Stokes' Theorem and the surfaces -- don't I have to evaluate more than 1 surface integral? If I have $F = (2y,3x,-z^2)$ and
If I have the hemisphere defined by $x^2 + y^2 + z^2 = 9$, for $z \geq 0$, and $C$ is the boundary that is the circle $x^2 + y^2 = 9$ at $z=0$, then by Stokes' Theorem,
$$\int_{C} F \cdot \mathrm{d}{\textbf{r}} = \iint_{S} \mathrm{curl}F \cdot \mathrm{d}{\textbf{S}}.$$
Now my question is, will we have to evaluate two surface integrals for the RHS? Namely, the "curved" surface of the hemisphere for $z\geq 0$, and the second surface being the "flat" circle at the bottom of the hemisphere. My source only evaluated the first one, without any mention of the second one, but it really feels like I'd have to.
Also, a lot of these questions really seem like it doesn't matter if I evaluate the second surface or not.
 A: The surface is not closed. It could be but it is not. For example the point right in the middle of the bottom would be $(0,0,0)$ but this point doesn't satisfy the equation. Hence the surface is only the upper hemisphere without bottom.
Also note that if it was closed and had a bottom part, then the boundary would not exist and you couldn't use Stokes. (You could try to apply Divergence Theorem in this situation since we would deal with a closed surface.)
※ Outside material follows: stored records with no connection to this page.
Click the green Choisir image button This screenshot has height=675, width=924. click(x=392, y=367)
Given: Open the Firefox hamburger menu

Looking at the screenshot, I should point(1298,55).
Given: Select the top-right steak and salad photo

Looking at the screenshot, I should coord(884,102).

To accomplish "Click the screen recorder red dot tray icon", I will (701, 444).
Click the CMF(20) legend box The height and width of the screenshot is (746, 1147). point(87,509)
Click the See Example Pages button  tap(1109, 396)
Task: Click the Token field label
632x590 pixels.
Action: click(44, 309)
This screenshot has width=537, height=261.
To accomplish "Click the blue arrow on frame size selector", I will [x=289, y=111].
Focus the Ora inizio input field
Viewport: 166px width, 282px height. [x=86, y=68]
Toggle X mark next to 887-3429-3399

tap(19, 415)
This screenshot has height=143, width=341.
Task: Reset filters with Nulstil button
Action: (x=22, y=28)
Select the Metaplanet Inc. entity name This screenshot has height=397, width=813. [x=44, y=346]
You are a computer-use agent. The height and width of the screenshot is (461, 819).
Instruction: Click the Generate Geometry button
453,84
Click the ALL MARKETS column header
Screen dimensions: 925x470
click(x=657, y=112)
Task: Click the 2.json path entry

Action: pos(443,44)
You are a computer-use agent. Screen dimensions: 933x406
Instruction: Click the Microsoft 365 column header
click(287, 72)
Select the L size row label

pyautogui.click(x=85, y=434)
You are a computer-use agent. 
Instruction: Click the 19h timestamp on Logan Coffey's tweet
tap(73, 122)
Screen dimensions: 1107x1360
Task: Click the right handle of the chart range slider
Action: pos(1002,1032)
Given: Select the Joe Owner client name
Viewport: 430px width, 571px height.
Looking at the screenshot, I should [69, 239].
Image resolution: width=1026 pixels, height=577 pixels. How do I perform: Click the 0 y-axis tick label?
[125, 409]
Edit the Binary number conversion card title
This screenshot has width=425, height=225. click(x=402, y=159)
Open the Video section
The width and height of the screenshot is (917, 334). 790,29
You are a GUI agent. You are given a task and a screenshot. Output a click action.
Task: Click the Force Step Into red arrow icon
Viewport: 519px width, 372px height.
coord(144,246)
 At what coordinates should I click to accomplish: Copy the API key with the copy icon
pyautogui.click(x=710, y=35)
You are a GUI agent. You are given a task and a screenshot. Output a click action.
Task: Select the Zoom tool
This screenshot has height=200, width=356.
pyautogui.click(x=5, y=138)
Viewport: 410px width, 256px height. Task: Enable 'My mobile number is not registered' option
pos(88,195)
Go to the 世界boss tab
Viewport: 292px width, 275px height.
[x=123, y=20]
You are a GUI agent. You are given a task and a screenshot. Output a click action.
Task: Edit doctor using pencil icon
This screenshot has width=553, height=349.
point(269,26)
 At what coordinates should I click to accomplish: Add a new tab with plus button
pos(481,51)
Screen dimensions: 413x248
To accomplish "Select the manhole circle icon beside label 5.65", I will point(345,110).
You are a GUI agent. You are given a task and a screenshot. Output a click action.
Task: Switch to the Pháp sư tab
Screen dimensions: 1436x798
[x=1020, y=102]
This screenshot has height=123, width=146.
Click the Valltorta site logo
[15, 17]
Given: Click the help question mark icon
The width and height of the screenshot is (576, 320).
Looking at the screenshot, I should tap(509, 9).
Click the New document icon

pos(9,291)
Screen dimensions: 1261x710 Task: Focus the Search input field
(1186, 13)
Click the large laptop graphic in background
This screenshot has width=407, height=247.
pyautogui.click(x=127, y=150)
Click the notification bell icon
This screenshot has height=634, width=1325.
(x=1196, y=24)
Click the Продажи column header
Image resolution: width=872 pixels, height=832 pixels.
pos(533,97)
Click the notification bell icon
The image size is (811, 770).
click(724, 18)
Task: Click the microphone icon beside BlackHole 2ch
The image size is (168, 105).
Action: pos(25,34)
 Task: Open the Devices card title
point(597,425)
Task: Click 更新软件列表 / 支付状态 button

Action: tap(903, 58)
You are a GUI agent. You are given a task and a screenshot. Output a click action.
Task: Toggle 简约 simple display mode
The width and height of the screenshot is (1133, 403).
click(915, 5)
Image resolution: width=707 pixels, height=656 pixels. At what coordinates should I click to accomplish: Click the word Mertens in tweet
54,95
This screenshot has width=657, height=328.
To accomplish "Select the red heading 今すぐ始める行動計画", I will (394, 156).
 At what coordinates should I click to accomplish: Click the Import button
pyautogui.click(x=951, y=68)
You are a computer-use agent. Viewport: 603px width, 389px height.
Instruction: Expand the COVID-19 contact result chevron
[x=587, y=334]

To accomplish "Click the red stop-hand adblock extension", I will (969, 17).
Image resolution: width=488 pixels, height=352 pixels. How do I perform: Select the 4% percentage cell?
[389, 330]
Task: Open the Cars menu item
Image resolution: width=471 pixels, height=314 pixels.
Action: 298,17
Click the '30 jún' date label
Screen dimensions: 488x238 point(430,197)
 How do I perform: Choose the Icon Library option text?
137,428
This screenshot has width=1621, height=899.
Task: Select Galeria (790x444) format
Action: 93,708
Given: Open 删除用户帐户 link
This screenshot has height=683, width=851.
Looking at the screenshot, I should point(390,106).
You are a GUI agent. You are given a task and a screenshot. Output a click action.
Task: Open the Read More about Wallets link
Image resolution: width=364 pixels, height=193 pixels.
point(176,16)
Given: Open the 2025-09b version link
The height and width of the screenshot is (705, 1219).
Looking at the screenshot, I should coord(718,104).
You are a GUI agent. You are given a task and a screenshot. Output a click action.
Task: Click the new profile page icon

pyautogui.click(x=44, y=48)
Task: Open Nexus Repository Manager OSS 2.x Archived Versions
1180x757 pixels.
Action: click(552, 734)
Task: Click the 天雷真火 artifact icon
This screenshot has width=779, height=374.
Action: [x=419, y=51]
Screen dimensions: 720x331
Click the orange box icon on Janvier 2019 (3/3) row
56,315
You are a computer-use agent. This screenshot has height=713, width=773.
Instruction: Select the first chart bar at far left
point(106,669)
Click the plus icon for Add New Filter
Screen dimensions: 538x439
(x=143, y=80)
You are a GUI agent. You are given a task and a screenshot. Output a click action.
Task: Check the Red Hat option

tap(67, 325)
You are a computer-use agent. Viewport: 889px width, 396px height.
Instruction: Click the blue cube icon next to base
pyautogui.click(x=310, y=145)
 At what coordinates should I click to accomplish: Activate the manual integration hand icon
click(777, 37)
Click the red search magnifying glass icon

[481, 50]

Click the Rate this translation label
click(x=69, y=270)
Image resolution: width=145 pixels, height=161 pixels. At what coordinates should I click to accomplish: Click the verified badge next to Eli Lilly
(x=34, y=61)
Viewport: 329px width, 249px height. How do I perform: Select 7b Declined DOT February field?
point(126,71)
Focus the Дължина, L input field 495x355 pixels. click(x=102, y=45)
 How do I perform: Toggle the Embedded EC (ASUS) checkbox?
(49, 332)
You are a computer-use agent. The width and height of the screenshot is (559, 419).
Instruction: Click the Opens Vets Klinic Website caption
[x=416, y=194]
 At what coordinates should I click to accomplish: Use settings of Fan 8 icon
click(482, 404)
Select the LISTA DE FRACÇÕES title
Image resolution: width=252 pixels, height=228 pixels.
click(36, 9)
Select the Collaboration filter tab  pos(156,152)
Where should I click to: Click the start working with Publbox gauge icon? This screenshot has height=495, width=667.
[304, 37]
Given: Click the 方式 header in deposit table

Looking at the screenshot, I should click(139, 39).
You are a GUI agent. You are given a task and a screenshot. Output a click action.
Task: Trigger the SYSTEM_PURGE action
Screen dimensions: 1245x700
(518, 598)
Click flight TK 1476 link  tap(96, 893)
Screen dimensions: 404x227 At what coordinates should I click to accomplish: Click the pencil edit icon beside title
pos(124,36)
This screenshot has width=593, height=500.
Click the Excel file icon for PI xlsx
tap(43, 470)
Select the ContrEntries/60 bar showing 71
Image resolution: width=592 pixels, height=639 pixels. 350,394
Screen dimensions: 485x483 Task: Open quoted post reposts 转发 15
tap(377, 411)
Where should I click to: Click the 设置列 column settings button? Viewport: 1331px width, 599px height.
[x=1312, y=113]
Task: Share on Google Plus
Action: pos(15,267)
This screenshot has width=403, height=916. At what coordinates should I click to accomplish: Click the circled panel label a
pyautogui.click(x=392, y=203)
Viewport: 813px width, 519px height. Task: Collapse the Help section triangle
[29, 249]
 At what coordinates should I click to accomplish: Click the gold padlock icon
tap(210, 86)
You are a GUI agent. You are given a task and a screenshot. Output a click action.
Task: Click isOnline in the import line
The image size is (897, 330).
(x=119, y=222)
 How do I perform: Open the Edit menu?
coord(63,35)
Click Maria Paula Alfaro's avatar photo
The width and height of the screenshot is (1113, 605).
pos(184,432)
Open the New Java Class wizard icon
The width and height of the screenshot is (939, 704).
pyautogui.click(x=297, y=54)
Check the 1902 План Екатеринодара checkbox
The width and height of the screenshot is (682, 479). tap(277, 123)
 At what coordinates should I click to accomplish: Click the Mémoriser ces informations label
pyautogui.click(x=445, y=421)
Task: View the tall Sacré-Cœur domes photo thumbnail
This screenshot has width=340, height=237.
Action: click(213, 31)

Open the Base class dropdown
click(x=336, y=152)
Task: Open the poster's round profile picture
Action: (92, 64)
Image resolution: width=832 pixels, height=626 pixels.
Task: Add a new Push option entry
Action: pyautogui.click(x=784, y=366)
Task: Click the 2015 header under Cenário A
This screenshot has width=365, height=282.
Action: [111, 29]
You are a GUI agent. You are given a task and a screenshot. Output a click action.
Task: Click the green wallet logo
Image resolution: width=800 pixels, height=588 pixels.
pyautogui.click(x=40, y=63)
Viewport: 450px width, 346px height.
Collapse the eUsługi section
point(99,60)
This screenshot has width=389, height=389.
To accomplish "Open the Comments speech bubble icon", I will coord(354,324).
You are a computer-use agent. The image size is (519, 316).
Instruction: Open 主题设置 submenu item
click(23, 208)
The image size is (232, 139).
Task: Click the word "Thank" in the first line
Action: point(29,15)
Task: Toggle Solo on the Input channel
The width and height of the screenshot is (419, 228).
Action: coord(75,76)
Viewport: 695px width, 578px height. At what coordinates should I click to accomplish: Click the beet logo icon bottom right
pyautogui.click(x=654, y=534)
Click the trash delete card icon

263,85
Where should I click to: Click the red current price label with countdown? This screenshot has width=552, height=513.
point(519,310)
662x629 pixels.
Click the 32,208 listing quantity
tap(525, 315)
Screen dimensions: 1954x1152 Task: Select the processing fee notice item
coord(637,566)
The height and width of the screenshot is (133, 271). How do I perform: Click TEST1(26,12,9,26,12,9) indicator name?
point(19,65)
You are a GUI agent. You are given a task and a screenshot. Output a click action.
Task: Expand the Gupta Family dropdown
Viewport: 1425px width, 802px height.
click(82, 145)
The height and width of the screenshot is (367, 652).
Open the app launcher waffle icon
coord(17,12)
Regarding the fact the "it doesn't matter to evaluate the integral on the bottom", it actually does. In your particular case with $F$, you indeed get $0$, but let's simply change your $F$ into $G = (2y,3x,-z^2 + \color{red}{1})$
$$
s(r,\theta) = (r\cos \theta, r\sin\theta, 0), \ \ 0 \leq r \leq 3,\ 0 \leq \theta < 2\pi \\
s_r = (\cos \theta, \sin\theta,0) \\
s_\theta (-r\sin\theta, r\cos\theta,0) \\
s_\theta \times s_r  = (0,0,-r)
$$
Then 
$$
\iint_{bottom} \vec{G} \cdot d\vec{n} = \int_0^3 dr \int_0^{2\pi} d\theta (2r\sin\theta, 3r\cos\theta,1) \cdot (0,0,-r) = -2\pi \int_0^3 r dr = -9\pi
$$
Where $\vec{n}$ is the outgoing normal (pointing downward). So we see that the integral is not necessarily $0$.
A: The idea of Stokes' Theorem is that an integral (of $\vec{F}$) around a closed path is related to the integral (of $\nabla \times \vec{F}$) over any capping surface.  We imagine the closed path to be the mouth of a bottle and the capping surface is any surface that covers the opening.  The surface can be flat, or it can bulge out or it can bulge inward.  We are free to pick any one capping surface.  Usually we pick a surface on which the $(\nabla \times \vec{F}) \cdot d\hat{S}$ is easy to evaluate.  If we want the value of the integral around a closed path we do not use two capping surfaces.